Back to writing for today.  Working on discussion of non-nested models. Looking at the reverse comparison, can get the reverse p value.  The case of OU.3 vs the OU.4 model doesn’t show either test to be significant at the 95%  confidence level,but the case of OU.3 vs OU.15 (lets every species in the top two clades be unique) does:

The reverse p value easily rejects this silly OU.15 model, though AIC vastly prefers it. Perhaps this would be a better example to start with then the OU.4 case?  Doesn’t have the same convergence issues as the all-diff (OU.23) model, and has a clearer conclusion than the OU.4 choice…

This raises an interesting question though: should a model be preferred because it is rejected in one test and not rejected in the reverse test (at some chosen confidence level), or should it be chosen as the one having the higher likelihood?  For instance, these two choices can theoretically disagree:

The curve to the left has a higher probability for the observed LR, but a lower p-value when treated as the null.
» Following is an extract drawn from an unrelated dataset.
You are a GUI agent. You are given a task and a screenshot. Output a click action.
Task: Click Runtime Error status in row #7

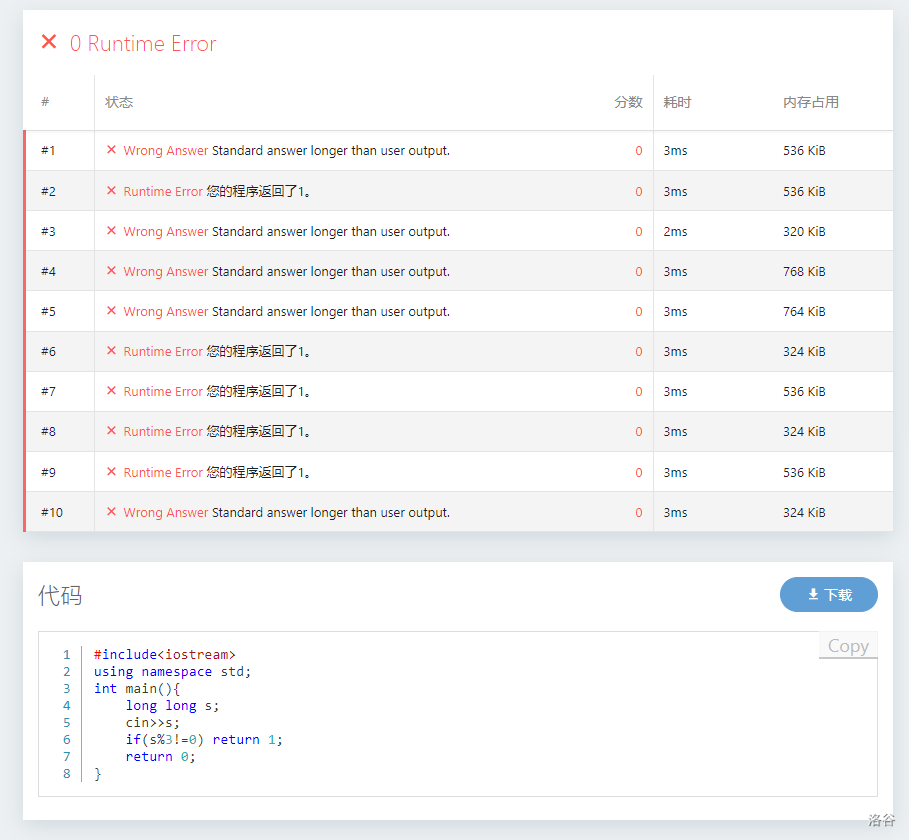click(163, 391)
Looking into a clearer opening example such as the OU.15 tree.  Wrote a palette function for the tree (inlikelihoodratio_mansucript_examples.R)

Gives decent example of AIC making the wrong choice, Monte Carlo making a clear different choice, accepting the simpler model with strong degree of information (power).

Unfortunately in this example OU.3 is not nested within this particular painting, even though the ratio is always positive.  Making a nested model tends in most examples of over-parameterized models fit neither very well, i.e. this OU.10 model:

see code commit github: ef36d62.  Hmm, maybe start with some simpler nested-model comparisons.

A clear nested case: OU.1 vs OU.3:

Some Simpler Geiger Examples

Currently cannot run on Gieger fits aren’t fit objects.  A little wrapper function can get around most of this.

fitContinuous_object <- function(tree, data, model="BM", ...){
    fit <- fitContinuous(tree, data, model=model, ...)
    class(fit) <- "fitContinuous"
    fit$model <- model
    fit$tree <- tree
    fit$data <- data
    fit$root <- phylogMean(fit[[1]]$beta*vcv.phylo(tree), data)
    fit
}

The next problem is the lack of available methods for simulation in Gieger.

I’m afraid that it is ridiculous that sim.char in Geiger ignores the root state under the Brownian motion simulation.  Of course it can just be added to the data of the simulation, but no one will do that, or worse, not even realize that the function is ignoring the specification of the root state.

Equally ridiculous is that geiger doesn’t return this estimate of the root state found by fitContinuous, even though it’s estimated from the data and contributes to the fit. It isn’t estimated by the optim function, however, because it can be found independently by estimating from the data directly, as I do in the function above.

Probably faster to extend ouch to optimize over tree transformations.  Also avoid the computational drag of Gieger coding. Anyway, just about done, a reasonably object-oriented geiger now. Simulation needs to be extended to perform the tree transformations when required still. See github code.